Would you please copy every line of the material that follows, exactly as it reads?
*** Block opens ***
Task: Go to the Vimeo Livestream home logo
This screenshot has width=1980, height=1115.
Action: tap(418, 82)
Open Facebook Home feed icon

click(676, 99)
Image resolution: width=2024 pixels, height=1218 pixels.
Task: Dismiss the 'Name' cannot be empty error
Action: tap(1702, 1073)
*** Block closes ***
Exercise result:
Task: Go to the Vimeo Livestream home logo
This screenshot has width=1980, height=1115.
Action: tap(418, 82)
Open Facebook Home feed icon

click(676, 99)
Image resolution: width=2024 pixels, height=1218 pixels.
Task: Dismiss the 'Name' cannot be empty error
Action: tap(1702, 1073)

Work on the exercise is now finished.